"A financial adviser and former radio host accused of running a Ponzi scheme has discovered there is no magic way to escape the charges.
An FBI affidavit made public this week says agents searching Dawn J. Bennett’s home recovered instructions for placing three Securities and Exchange Commission attorneys under a “Beef Tongue Shut Up Hoodoo Spell.”
Agents found written instructions for casting spells — and also shelves filled with hundreds of pairs of shoes.
According to the affidavit, investigators found instructions for slitting open an animal tongue and incantations including “I command you to hold your tongue.”
Agents also found two freezers in Bennett’s residence in Chevy Chase, Maryland, inside of which were dozens of sealed Mason jars containing information about the SEC attorneys with their initials written on the jars."
Well, a lot of people presumably pray to non-existent deities to aid them in obstruction. If folk magic is going to be considered obstruction then so should praying.
I would be inclined to put them in the same category; though folk magic has the disadvantage of requiring material components; which double as handy evidence; while (unless the person is voluntarily theatrical about it) prayer can be executed without leaving any traces that aren’t protected by the 5th amendment; so I suspect that any attempt to prosecute would be markedly easier in the folk magic cases.
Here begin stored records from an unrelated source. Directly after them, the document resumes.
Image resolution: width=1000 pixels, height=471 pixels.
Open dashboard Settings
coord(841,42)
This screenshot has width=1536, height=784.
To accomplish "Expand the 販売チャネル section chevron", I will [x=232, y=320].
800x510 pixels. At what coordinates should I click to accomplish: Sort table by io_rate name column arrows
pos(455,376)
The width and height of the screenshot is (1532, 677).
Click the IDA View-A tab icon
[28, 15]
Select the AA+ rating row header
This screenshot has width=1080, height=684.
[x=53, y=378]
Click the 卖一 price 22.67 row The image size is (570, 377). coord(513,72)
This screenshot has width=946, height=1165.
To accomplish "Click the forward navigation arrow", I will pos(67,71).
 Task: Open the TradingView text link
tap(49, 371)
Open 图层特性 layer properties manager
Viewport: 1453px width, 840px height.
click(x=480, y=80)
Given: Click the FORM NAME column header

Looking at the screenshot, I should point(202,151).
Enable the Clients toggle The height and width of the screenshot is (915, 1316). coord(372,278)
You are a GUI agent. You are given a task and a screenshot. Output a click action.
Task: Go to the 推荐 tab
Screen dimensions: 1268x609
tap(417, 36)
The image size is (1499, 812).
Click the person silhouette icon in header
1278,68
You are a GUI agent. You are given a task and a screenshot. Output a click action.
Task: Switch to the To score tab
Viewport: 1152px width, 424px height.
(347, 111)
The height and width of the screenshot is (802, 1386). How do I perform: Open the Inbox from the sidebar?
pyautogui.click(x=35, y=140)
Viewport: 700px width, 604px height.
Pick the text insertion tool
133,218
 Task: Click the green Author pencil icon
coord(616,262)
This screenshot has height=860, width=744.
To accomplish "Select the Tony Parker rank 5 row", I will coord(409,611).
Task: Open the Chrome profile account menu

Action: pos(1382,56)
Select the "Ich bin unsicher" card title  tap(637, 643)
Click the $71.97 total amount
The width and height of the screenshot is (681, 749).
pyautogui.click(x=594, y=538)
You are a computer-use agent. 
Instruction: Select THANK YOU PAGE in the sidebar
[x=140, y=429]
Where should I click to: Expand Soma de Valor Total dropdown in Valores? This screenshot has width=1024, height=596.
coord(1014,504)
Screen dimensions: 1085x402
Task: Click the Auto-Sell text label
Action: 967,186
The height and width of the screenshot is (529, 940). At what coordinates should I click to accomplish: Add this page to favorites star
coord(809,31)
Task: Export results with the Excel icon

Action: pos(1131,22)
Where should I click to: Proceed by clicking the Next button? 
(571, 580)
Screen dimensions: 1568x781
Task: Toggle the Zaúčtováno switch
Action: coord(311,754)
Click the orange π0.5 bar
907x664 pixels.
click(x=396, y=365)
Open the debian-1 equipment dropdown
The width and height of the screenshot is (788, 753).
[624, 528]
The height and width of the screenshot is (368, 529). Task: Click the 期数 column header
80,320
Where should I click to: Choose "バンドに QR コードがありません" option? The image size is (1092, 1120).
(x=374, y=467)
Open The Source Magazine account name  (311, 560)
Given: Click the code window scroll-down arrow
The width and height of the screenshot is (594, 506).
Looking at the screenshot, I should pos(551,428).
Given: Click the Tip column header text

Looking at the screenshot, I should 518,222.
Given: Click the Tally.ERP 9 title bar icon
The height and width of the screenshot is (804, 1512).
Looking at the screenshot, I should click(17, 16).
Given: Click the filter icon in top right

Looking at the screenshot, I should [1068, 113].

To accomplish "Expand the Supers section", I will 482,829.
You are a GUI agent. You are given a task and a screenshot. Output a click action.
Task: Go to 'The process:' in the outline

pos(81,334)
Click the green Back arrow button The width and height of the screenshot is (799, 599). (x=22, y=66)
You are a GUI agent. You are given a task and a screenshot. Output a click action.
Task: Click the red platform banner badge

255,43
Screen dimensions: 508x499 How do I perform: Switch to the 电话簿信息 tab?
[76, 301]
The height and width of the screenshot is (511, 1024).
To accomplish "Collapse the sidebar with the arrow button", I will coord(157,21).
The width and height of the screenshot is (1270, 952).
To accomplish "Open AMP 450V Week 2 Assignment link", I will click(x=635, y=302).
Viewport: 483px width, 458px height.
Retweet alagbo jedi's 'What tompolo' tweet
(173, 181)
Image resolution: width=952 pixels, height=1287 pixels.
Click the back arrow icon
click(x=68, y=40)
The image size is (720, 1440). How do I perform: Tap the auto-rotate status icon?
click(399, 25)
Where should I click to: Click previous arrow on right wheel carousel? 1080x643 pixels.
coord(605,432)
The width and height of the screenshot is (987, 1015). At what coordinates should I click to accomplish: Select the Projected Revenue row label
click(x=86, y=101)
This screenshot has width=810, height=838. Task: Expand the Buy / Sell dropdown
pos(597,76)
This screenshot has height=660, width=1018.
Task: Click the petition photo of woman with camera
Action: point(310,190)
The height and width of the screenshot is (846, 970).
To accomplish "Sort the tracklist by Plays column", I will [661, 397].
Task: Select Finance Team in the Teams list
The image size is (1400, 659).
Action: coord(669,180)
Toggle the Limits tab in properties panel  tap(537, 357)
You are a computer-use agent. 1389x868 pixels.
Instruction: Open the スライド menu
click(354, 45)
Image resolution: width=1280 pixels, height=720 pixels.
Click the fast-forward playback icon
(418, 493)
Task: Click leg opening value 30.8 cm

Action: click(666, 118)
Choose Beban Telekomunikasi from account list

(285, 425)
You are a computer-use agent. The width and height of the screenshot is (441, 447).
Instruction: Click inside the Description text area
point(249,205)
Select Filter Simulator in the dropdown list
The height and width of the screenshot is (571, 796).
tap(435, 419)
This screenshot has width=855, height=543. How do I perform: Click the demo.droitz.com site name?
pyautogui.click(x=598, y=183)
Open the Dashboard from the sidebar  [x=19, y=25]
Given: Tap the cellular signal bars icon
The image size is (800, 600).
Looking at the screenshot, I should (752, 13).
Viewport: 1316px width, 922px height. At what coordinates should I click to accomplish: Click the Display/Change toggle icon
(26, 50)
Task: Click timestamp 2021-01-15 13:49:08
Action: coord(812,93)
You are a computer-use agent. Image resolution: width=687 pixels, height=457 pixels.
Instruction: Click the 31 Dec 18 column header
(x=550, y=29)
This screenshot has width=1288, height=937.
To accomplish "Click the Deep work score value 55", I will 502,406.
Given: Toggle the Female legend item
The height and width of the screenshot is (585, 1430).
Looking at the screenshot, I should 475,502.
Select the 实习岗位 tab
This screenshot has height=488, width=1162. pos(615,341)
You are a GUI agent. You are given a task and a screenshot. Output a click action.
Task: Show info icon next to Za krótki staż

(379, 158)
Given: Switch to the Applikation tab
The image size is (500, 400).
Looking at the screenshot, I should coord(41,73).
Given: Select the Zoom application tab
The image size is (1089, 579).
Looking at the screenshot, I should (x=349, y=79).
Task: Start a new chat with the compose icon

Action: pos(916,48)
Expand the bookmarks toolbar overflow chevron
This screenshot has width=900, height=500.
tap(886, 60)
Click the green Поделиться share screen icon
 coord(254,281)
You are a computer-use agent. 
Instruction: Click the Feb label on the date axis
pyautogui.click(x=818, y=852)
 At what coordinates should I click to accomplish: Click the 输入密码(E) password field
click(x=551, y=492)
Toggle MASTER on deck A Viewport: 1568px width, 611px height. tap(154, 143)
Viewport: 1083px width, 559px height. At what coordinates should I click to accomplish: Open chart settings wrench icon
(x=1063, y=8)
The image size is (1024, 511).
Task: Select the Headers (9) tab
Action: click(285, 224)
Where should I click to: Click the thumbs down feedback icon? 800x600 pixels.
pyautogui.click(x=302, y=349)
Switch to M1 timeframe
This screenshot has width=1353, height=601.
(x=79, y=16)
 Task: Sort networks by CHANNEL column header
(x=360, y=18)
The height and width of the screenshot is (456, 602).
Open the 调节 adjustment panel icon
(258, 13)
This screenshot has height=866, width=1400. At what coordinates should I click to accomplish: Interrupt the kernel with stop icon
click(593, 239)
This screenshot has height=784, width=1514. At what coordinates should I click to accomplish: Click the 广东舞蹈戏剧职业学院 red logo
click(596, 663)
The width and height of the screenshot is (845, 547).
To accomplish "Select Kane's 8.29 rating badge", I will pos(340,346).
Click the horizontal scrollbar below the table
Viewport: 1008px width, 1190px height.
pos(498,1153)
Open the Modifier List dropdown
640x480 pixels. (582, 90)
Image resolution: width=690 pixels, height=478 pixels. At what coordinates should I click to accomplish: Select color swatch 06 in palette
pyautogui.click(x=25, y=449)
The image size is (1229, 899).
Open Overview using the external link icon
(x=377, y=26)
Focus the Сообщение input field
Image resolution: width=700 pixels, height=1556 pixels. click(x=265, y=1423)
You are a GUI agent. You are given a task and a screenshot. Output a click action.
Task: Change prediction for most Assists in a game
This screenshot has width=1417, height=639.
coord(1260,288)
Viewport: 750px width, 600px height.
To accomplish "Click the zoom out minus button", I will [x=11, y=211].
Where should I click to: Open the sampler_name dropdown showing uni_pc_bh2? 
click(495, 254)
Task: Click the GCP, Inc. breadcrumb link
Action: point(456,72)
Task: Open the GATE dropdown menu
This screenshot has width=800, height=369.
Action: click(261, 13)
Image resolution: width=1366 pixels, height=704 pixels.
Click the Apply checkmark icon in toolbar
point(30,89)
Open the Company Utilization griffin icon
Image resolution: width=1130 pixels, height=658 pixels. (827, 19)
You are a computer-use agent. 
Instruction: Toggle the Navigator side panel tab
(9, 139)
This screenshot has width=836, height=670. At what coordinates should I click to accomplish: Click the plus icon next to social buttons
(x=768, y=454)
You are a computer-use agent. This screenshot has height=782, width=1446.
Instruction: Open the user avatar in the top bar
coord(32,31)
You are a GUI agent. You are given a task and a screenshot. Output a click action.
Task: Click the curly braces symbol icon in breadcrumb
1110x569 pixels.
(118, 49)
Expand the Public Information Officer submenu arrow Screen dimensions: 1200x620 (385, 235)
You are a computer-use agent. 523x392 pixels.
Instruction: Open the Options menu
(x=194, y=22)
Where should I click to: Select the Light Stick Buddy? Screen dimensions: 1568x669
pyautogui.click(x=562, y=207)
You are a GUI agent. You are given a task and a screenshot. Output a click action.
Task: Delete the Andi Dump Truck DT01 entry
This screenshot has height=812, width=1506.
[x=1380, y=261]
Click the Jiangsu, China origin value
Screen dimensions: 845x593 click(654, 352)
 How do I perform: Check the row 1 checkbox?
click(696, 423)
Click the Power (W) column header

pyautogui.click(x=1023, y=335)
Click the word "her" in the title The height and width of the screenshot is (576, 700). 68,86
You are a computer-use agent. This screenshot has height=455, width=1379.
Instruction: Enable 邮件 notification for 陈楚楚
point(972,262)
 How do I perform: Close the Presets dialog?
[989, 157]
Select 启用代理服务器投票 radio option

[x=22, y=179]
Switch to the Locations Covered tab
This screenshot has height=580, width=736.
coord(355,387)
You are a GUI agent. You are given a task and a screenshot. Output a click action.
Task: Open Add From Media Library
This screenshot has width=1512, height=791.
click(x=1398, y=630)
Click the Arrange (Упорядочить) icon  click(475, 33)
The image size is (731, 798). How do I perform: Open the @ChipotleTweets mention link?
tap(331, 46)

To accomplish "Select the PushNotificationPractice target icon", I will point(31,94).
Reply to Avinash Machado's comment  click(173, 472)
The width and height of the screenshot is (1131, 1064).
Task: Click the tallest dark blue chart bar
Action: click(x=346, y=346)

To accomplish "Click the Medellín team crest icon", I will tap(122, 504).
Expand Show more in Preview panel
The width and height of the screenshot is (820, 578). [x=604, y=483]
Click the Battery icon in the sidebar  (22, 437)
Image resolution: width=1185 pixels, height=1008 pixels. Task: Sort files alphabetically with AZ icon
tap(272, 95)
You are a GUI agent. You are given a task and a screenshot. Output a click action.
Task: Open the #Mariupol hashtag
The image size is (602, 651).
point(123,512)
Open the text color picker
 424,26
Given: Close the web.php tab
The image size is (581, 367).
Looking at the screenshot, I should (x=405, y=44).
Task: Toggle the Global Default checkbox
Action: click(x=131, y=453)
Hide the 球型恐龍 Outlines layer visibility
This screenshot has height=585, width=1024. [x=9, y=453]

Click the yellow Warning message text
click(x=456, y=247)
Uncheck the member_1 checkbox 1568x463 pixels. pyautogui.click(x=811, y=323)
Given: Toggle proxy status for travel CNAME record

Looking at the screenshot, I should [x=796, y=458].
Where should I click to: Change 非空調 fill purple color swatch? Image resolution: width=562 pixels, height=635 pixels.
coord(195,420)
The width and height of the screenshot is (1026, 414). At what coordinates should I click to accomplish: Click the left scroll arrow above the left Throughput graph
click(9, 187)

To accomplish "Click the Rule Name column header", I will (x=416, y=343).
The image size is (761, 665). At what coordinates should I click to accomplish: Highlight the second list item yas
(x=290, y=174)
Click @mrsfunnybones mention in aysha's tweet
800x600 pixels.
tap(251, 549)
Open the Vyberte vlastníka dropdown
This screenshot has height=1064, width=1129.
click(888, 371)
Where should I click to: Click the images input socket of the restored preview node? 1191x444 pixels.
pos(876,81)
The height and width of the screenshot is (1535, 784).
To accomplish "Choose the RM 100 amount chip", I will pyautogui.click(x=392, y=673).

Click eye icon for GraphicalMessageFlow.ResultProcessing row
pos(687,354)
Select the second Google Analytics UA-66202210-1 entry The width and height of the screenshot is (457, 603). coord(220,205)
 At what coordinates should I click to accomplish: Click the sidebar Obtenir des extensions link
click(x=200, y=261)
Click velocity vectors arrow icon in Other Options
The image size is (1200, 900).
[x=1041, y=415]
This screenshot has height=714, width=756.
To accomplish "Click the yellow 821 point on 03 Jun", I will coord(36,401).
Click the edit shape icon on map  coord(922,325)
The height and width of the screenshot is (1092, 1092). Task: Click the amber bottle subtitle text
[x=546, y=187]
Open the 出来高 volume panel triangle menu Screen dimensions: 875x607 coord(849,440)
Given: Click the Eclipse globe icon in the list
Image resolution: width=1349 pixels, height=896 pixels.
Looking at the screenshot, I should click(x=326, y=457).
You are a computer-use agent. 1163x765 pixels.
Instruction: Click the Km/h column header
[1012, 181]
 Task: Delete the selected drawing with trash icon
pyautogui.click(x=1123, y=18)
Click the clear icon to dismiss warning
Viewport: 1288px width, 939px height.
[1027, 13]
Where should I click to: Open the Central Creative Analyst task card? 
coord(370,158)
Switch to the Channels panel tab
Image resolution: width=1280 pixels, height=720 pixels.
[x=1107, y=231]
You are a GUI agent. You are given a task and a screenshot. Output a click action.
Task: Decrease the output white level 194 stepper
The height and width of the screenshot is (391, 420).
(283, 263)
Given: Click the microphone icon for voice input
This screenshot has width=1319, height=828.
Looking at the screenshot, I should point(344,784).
IANAL, so take this with a grain of salt, but my guess is that any competent defense lawyer would have no trouble quashing that. As I understand it, mens rea, a guilty mind is not enough. Prosecutors must also prove actus rea, guilty actions, even if it was merely preparing to commit a crime. Since casting spells is not a crime, I don’t think preparing to cast spells counts as actus rea.
ETA: That said, it occurs to me that since the defendant is accused of running a Ponzi scheme, prosecutors might use the physical evidence of her spell casting to help prove a guilty mind with regards to the fraud charges. Not a fan of investment fraudsters, but I do find it troubling that it might be possible use religious paraphernalia as evidence, particularly since no one is going to submit a rosary as evidence of a Catholic committing a crime. While superstition of any kind is absurd, government exercising favor of one over another is a very real danger not only to freedom of religion, but also, for atheists, freedom from religion.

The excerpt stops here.